• _Testo fornito_

L’aggregazione delle strutture è fondamentale per il nostro futuro
Caro Direttore,
prendo spunto dall’intervento del collega, e corregionale, Marco Pezzetta, pubblicato nell’edizione di giovedì 10 febbraio 2011 (“Giusto parlare di invii telematici, ma le sfide davvero importanti sono altre”), per fare una riflessione propositiva.
In particolare, voglio riallacciarmi a quanto scrive il collega in merito “all’aggregazione delle strutture, per dotare i professionisti di strumenti associativi adeguati ai tempi”.
Condivido il pensiero; anzi, credo proprio che questo possa essere uno snodo fondamentale per il futuro della nostra amata professione.
Ritengo, soprattutto, che gli aspetti su cui bisognerebbe puntare siano di carattere tanto “strumentale” quanto “organizzativo”.
Sotto il primo profilo, non si può non sottolineare il fatto che, come rileva anche il collega, sia necessario poter approntare politiche di incentivo all’aggregazione delle strutture.

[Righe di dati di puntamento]
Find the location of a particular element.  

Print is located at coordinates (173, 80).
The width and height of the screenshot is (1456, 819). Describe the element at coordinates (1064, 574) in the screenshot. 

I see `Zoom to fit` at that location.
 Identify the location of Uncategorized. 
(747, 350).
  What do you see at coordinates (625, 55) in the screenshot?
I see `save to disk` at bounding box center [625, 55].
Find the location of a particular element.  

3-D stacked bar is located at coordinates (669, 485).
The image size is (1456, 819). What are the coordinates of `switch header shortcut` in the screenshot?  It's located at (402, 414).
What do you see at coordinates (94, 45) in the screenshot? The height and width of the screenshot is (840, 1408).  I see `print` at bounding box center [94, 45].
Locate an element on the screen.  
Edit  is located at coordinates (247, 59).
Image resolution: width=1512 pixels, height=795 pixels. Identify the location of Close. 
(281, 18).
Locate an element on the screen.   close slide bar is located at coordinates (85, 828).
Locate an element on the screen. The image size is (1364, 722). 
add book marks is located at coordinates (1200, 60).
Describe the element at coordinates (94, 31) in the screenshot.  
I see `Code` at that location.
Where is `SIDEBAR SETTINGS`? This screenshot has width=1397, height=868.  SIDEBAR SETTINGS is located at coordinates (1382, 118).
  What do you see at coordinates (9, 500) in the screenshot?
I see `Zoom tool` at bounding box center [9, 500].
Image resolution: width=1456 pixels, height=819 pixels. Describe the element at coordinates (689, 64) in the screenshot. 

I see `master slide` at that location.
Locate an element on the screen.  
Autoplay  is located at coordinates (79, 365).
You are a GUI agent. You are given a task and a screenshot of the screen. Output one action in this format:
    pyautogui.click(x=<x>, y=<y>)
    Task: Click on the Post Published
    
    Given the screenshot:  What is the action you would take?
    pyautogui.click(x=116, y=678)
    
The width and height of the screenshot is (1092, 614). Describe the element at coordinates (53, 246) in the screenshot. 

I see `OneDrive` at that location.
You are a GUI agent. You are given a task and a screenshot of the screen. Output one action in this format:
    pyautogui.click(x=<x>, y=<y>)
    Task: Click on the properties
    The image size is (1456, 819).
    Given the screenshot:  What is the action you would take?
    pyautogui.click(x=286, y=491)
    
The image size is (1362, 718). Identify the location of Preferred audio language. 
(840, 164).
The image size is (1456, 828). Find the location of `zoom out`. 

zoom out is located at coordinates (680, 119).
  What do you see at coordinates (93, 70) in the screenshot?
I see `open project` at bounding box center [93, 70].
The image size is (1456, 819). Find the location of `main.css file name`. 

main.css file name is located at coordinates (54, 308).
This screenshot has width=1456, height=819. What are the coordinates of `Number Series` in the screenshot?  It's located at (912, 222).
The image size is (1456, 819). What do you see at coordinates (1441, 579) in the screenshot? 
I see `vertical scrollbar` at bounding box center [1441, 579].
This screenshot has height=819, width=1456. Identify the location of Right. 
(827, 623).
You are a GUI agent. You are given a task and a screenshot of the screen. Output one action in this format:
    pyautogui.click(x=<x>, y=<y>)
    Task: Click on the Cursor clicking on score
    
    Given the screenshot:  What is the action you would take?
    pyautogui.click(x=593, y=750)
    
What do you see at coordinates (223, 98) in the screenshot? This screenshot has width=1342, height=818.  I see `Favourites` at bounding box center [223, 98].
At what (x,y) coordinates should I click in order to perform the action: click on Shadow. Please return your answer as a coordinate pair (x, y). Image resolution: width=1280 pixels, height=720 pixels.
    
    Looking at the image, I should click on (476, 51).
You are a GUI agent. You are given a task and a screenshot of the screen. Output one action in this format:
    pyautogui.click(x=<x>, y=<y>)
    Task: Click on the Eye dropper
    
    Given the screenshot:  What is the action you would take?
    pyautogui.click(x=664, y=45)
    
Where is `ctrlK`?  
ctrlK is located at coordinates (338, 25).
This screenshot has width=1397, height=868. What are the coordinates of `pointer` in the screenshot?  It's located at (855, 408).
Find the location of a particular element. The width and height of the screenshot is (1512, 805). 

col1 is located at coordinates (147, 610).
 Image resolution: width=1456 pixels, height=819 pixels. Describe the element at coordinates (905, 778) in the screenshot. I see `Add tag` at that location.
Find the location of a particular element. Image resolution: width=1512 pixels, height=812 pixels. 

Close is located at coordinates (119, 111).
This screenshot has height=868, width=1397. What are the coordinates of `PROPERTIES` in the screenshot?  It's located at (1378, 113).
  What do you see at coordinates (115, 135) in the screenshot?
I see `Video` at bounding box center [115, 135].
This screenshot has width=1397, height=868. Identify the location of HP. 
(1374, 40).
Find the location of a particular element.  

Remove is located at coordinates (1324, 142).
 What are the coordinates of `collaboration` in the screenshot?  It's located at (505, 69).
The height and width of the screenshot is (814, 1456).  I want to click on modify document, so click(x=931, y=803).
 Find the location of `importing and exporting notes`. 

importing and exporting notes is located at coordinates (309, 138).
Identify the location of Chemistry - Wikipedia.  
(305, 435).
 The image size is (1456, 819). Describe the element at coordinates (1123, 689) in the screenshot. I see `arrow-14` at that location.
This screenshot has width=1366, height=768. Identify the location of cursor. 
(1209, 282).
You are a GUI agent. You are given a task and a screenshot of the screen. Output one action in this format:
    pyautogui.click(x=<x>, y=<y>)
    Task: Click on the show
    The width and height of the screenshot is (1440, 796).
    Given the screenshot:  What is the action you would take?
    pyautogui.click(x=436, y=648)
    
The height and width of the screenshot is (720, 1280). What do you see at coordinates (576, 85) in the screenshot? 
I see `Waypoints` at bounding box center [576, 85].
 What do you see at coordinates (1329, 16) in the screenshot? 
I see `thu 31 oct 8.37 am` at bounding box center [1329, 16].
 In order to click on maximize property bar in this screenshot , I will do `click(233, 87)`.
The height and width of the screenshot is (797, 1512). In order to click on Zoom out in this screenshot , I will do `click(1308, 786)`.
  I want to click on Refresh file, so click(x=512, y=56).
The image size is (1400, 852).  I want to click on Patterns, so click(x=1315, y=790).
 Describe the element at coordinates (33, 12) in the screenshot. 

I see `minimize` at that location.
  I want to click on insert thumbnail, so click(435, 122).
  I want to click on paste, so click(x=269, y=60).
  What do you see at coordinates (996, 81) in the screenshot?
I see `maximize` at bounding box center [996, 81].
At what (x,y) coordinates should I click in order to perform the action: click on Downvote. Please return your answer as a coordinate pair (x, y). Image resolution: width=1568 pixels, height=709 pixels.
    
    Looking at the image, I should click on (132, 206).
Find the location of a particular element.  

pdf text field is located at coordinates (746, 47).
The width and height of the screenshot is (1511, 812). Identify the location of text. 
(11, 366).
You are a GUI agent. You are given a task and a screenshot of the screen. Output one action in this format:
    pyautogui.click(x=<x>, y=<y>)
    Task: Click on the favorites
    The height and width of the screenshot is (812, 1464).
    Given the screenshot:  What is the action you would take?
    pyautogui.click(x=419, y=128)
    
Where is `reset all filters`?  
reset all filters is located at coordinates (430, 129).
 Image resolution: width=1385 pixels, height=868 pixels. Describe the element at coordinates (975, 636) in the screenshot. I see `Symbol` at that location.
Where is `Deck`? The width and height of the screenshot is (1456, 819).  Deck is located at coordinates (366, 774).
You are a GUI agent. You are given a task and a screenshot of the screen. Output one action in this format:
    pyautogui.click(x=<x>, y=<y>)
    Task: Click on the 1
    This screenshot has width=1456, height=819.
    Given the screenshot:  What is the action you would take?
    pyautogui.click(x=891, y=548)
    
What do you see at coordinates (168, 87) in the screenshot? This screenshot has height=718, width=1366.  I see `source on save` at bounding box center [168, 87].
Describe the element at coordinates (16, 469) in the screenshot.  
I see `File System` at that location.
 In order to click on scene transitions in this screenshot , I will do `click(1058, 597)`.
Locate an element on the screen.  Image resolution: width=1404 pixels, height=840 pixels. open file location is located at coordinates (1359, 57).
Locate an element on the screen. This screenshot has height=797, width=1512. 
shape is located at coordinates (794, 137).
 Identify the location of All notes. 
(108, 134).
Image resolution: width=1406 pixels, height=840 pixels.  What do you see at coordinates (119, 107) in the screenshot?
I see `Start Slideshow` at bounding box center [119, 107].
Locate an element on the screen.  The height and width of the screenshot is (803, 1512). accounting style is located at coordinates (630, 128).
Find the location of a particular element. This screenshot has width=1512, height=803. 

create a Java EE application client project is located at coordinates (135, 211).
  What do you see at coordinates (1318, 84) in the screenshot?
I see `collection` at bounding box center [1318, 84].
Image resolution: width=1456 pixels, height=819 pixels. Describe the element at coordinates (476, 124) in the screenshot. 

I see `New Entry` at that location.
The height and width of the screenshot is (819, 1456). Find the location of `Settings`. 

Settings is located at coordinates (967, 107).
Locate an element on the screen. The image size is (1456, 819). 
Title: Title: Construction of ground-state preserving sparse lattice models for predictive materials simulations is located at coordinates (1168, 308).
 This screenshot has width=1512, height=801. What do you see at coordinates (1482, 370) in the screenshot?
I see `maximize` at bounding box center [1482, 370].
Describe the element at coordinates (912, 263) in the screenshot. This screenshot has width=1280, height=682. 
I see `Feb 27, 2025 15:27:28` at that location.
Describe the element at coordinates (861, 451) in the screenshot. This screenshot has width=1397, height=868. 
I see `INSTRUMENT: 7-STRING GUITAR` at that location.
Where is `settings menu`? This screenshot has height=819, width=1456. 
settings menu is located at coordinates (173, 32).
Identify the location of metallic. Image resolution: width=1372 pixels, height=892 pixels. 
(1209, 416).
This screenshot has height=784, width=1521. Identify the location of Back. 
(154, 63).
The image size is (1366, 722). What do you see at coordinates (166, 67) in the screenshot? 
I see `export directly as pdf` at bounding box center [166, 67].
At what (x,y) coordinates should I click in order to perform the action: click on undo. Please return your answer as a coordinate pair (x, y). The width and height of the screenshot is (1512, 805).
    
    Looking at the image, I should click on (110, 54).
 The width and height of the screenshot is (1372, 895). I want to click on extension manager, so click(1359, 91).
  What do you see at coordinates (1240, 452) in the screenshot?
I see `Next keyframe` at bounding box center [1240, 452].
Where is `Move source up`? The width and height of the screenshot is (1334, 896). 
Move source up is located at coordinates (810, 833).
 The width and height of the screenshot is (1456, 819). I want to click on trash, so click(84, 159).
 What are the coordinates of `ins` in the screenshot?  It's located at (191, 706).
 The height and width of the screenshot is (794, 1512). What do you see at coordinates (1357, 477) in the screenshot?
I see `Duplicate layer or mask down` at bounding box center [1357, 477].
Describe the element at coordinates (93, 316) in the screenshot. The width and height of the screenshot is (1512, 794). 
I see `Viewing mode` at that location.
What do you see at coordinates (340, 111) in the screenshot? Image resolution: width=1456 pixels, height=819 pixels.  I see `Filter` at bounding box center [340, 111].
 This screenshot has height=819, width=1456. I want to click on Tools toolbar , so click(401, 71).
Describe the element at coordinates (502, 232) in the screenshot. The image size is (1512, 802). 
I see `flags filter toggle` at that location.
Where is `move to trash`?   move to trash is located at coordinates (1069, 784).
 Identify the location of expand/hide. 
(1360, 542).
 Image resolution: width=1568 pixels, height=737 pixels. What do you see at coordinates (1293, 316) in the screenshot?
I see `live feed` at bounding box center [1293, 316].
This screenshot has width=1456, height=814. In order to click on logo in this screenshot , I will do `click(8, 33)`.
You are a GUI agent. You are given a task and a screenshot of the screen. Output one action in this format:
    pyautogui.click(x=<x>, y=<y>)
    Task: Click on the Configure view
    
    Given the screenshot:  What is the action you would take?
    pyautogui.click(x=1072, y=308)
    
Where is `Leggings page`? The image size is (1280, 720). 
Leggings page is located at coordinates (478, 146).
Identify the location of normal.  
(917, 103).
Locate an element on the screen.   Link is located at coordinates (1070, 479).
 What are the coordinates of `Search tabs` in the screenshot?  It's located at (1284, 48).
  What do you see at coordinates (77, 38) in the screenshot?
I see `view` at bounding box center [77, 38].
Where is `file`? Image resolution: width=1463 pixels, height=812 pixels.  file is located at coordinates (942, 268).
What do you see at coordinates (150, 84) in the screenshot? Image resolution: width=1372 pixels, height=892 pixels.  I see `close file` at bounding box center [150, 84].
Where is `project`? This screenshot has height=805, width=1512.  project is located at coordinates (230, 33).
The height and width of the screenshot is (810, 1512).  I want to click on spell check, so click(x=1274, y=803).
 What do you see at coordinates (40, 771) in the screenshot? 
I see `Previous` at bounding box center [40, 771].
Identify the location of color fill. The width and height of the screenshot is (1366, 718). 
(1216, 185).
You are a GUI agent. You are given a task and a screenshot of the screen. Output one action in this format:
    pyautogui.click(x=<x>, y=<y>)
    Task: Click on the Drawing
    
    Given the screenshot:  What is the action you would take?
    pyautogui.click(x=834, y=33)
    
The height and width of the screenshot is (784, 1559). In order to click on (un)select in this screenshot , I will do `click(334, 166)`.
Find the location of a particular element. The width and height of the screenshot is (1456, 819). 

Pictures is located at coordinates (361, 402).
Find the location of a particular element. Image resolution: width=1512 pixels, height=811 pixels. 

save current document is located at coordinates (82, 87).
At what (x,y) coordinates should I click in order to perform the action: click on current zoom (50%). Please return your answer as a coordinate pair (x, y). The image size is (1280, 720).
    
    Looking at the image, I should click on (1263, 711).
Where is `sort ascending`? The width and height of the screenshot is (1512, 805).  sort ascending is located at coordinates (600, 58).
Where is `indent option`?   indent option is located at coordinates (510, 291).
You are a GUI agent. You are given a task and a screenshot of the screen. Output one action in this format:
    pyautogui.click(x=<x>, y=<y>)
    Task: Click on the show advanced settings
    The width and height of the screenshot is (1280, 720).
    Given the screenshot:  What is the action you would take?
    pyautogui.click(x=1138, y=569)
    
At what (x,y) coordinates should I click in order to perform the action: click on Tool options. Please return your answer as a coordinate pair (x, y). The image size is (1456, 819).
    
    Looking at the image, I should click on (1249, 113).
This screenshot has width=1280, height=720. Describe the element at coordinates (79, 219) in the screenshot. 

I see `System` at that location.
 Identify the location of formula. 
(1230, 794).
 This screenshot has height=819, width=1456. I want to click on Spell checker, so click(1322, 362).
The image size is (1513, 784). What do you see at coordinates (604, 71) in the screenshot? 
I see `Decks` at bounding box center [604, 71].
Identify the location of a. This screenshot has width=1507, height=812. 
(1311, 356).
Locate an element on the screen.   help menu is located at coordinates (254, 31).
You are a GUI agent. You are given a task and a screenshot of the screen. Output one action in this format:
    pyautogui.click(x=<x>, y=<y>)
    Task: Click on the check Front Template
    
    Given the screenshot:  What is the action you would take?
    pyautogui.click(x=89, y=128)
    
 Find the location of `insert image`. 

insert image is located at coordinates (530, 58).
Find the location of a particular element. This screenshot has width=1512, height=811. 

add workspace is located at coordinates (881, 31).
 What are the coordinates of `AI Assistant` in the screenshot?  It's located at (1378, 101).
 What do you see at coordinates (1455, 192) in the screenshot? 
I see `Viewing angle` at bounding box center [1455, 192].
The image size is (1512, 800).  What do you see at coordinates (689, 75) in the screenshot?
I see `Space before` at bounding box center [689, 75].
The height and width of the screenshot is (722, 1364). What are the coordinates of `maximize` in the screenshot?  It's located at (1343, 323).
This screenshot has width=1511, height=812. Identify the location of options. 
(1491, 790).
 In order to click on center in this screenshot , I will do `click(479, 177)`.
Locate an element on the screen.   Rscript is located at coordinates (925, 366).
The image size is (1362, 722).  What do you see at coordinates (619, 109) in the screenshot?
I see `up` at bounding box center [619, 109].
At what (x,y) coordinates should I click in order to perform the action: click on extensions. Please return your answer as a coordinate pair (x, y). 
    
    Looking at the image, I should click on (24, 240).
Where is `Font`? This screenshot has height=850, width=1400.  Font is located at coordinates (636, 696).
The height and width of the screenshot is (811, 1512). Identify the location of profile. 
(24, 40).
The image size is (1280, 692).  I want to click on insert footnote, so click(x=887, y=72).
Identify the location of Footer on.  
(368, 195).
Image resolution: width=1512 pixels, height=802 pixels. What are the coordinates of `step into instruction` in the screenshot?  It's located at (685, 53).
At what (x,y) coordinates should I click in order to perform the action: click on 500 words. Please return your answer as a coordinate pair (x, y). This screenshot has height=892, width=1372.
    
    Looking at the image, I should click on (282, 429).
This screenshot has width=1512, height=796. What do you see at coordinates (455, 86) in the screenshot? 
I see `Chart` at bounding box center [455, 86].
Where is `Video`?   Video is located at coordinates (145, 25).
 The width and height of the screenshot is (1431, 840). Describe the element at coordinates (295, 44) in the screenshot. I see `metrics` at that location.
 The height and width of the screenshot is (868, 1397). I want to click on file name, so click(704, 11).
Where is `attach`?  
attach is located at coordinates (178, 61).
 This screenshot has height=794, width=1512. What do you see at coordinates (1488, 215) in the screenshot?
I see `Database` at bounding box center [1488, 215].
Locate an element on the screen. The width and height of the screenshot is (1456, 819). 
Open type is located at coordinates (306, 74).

• _Compito 1_
Traduci in inglese questa frase della lettera sull'aggregazione delle strutture: "Condivido il pensiero; anzi, credo proprio che questo possa essere uno snodo fondamentale per il futuro della nostra amata professione."
• _Compito 2_
Prosegui la lettera sull'aggregazione delle strutture riprendendo dopo l'ultima frase riportata.

• _Risposta 1_
I share this view; indeed, I truly believe that this could be a fundamental turning point for the future of our beloved profession.

• _Risposta 2_
Credo che si possa tendere verso questo obiettivo anche, semplicemente, riuscendo a predisporre strumenti atti ad agevolare i professionisti: parlo di piattaforme comuni di software, studiate per le esigenze dei colleghi e che potrebbero essere fornite a costi competitivi, sempre nella considerazione di avere a che fare con strutture che abbiano un numero minimo di utenti; parlo di compagnie di assicurazioni che permettano ai colleghi di poter svolgere il proprio lavoro serenamente, nella consapevolezza che, per quanto impegno si profonda nell’attività, sbagliare è purtroppo possibile, ma un errore non può essere per sempre. Intendo dire che, più che avere costi competitivi di assicurazioni, sarebbe cosa buona e giusta disporre di compagnie che non ti abbandonino al primo errore.
Ancor più banalmente, parlo di creare veri e propri gruppi di acquisto che permettano l’acquisizione di libri, cancelleria o attrezzature per ufficio, a costi competitivi per strutture di una certa dimensione.
A questo aspetto “strumentale”, sarebbe bello poterne affiancare un secondo, da me definito “organizzativo”.
Lo studio, di una certa dimensione, e nuovamente mi riallaccio a quanto citato dal Presidente dell’Ordine di Udine nel suo intervento, deve essere in grado di fornire servizi di sempre maggior qualità, competenza e formazione professionale.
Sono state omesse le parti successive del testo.